Cuando nos contaron a los recién llegados resultó que faltaba uno. Así es que hubimos de esperar a la intemperie bajo la lluvia y el viento helado hasta que apareció el prisionero.
Finalmente le encontraron en un barracón, dormido, exhausto por el cansancio. Entonces el pasar lista se convirtió en un desfile de castigo: durante toda la noche y hasta muy entrada la mañana siguiente tuvimos que permanecer de pie a la intemperie, helados y calados hasta los huesos después del esfuerzo que había supuesto el viaje. ¡Y aún así nos sentíamos contentos! En aquel campo no había chimenea y Auschwitz quedaba lejos.
¡Quién fuera un preso común!
Otra vez, vimos a un grupo de convictos que pasaban junto al lugar donde trabajábamos. Y entonces se nos hizo patente y obvia la relatividad del sufrimiento y envidiamos a aquellos prisioneros por su existencia feliz, segura y relativamente bien ordenada; sin duda tendrían la oportunidad de bañarse regularmente, pensamos con tristeza. Seguramente dispondrían de cepillos de dientes, de ropa, de un colchón -uno para cada uno- y mensualmente el correo les traería noticias de lo que sucedía a sus familiares o, al menos, de si estaban vivos o habían muerto. Hacía mucho tiempo que nosotros habíamos perdido todas estas cosas.
¡Y cómo envidiábamos a aquellos de nosotros que tenían la oportunidad de entrar en una fábrica y trabajar en un espacio cubierto, al abrigo de la intemperie! Más o menos todos nosotros deseábamos que nos tocara un poco de suerte relativa. La escala de la fortuna abarcaba muchos más matices. Por ejemplo, en los destacamentos que trabajaban fuera del campo (en uno de los cuales me encontraba yo) había unas cuantas unidades que se consideraban peores que las demás. Se envidiaba al que no tenía que chapotear en la húmeda y fangosa arcilla de un declive escarpado, vaciando los artesones de un pequeño ferrocarril durante doce horas diarias.
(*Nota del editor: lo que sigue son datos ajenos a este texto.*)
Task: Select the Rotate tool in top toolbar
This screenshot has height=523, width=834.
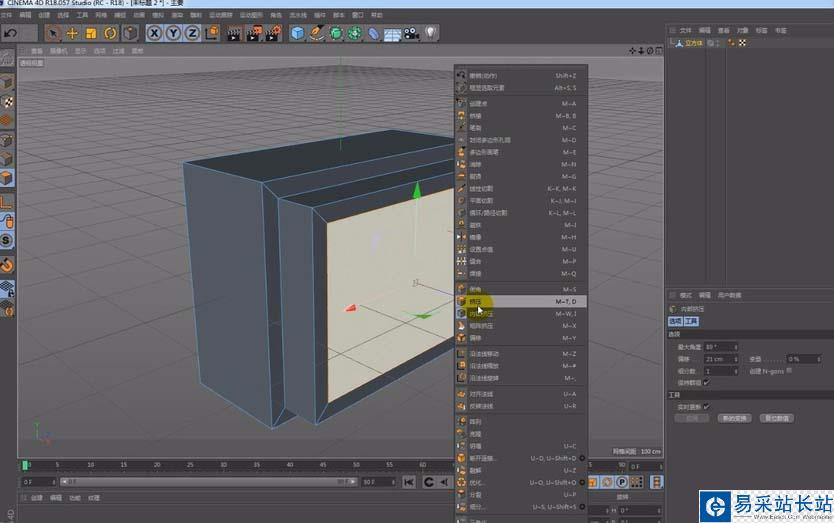Action: point(109,33)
La mayoría de los accidentes sucedían realizando esta tarea y solían ser fatales.
En otras cuadrillas de trabajo el capataz seguía una tradición, al parecer local, que consistía en propinar golpes a diestro y siniestro, lo cual nos hacía envidiar la suerte relativa de no estar bajo su mando o, todo lo más, de estarlo sólo temporalmente. Una vez y debido a una situación desdichada fui a parar a aquel grupo. Si tras dos horas de trabajo (durante las cuales el capataz se ensañó conmigo especialmente) no nos hubiera interrumpido una alarma aérea, obligándonos a reagruparnos después, creo que hubiera tenido que regresar al campo en alguna de las camillas que trasportaban a los hombres que habían muerto o estaban a punto de morir por la extrema fatiga. Nadie podría imaginar el alivio que en semejante situación puede producir el sonido de la sirena; ni siquiera el boxeador que oye sonar la campana que anuncia el final del asalto salvándose así, en el último instante, de un K.O. seguro.